Scientist of the Day - Karl Ferdinand Braun
Karl Ferdinand Braun, a German physicist and inventor, was born on June 6, 1850. The sixth of seven children, Braun demonstrated an early talent for mathematics. He studied physics at the University of Marburg before earning a doctorate in the subject from the University of Berlin in 1872. On the advice of his father, after graduation he secured a teaching position at Würzburg University and later at St. Thomas Gymnasium in Leipzig, one of the oldest and most distinguished high schools in Germany. In 1876, he published his first book, Der junge Mathematiker und Naturforscher (The Young Mathematician and Naturalist), which promised to provide students with an “introduction to the secrets of the number and wonders of arithmetic” (second image).
In addition to teaching, Braun continued to pursue his own scientific research. While working at Würzburg, for example, he began conducting electrical experiments on crystals of galena (lead sulfide). While probing his samples with a metal wire, he determined that electrical current flowed more readily one way across the crystal’s surface than the other. By repositioning the wires, he could force the current to flow only in a single direction, a phenomenon known as rectification. Braun’s research later found a practical application in crystal radio sets, which used rectifying materials like galena to detect wireless transmissions.
Braun’s crystals were not his only contributions to radio technology.
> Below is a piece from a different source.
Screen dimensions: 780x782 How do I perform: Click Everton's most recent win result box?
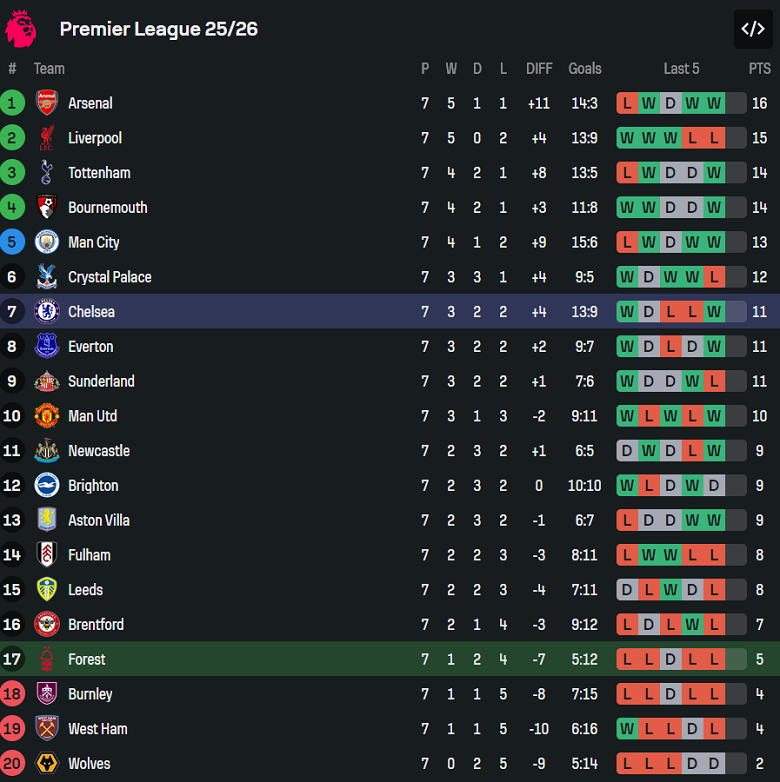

By the late 1890s, Guglielmo Marconi had successfully demonstrated a transmitter that used a spark between two electrodes to generate radio signals, but his system’s range was limited to approximately 15 kilometers (9 miles). Braun, who had left his high school teaching job to become a physics professor at the University of Strasbourg, eventually overcame this limit by designing a new sparkless antenna circuit that was magnetically coupled to the transmitter’s power supply. He also designed a new form of antenna that enabled the transmission of radio waves in a single direction. Braun published several articles on radio which were subsequently compiled into a 1901 brochure entitled Drahtlose telegraphie durch Wasser und Luft (Wireless Telegraphy Through Water and Air) (fourth image). In 1909, he shared the Nobel Prize in Physics with Marconi “in recognition of their contributions to the development of wireless telegraphy” (first image).
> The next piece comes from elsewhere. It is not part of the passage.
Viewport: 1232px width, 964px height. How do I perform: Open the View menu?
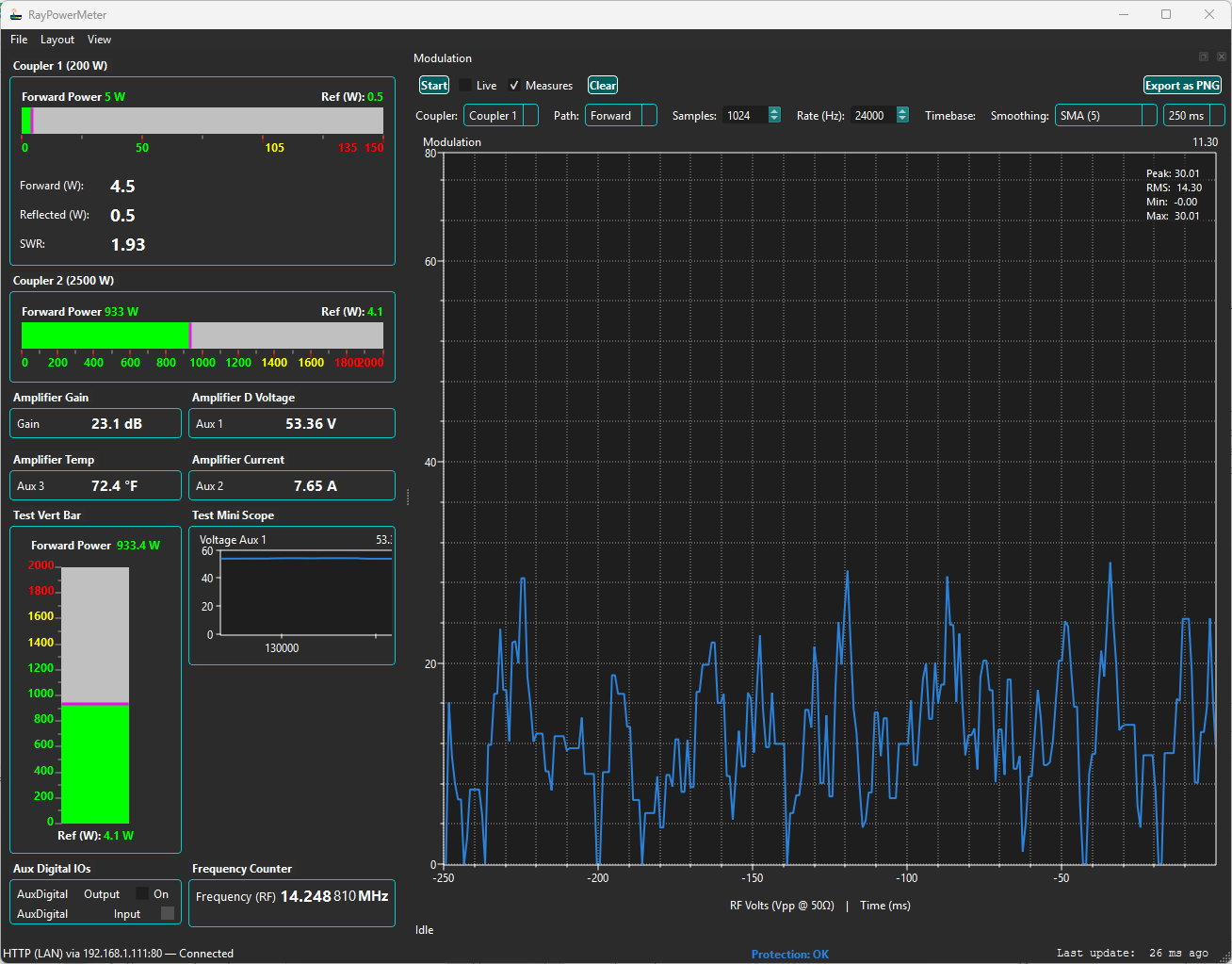pos(99,40)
Although Braun devoted the latter years of his life to his radio research, he is better known today for another invention. In 1897, he published an article in the Annalen der Physik, which described a new instrument that he created in order to study high-frequency, alternating-current electricity. (fifth image).
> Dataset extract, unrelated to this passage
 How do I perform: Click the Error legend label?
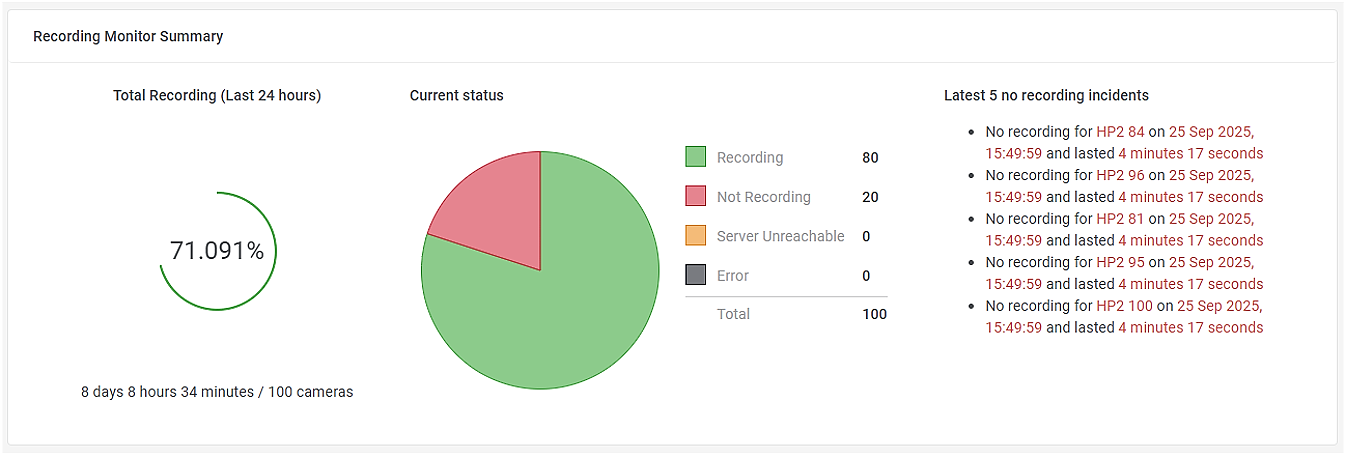point(733,275)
Building upon the research of German physicist Heinrich Geissler and British chemist William Crookes, Braun removed the air from a glass tube, which contained a positive electrode or anode (labeled “A” in the diagram above) and a negative electrode or cathode (labeled “K”). When voltage was applied to both electrodes, negatively charged “rays” were emitted from the cathode. (Today we know that these “cathode rays” are actually streams of electrons.) Braun figured out how to focus these rays so they struck a phosphor-coated screen on the opposite side of the tube (labeled “D”), which glowed whenever it was struck by the resulting beam. In addition, he placed an electromagnetic coil near the neck of the tube, which allowed him to change the beam’s direction. By applying a voltage to the coil, he could trace waveforms on the screen, which mirrored the behavior of the corresponding electrical signal.
Electrical engineers will recognize Braun’s instrument as the first modern cathode ray tube (CRT), as well as the first oscilloscope (sixth image). Those without a technical background will be more familiar with another application of the CRT: television. Soon after the publication of his Annalen der Physik article, researchers realized that one could theoretically use an electron beam to generate an image on a phosphor coated screen. It would take several decades to transform this concept into a practical television system, but by the mid-20th century, TV sets with picture tubes based on Braun’s CRT would become a common feature in living rooms around the world. Benjamin Gross, Vice President for Research and Scholarship, Linda Hall Library. Comments or corrections are welcome; please direct to email@example.com.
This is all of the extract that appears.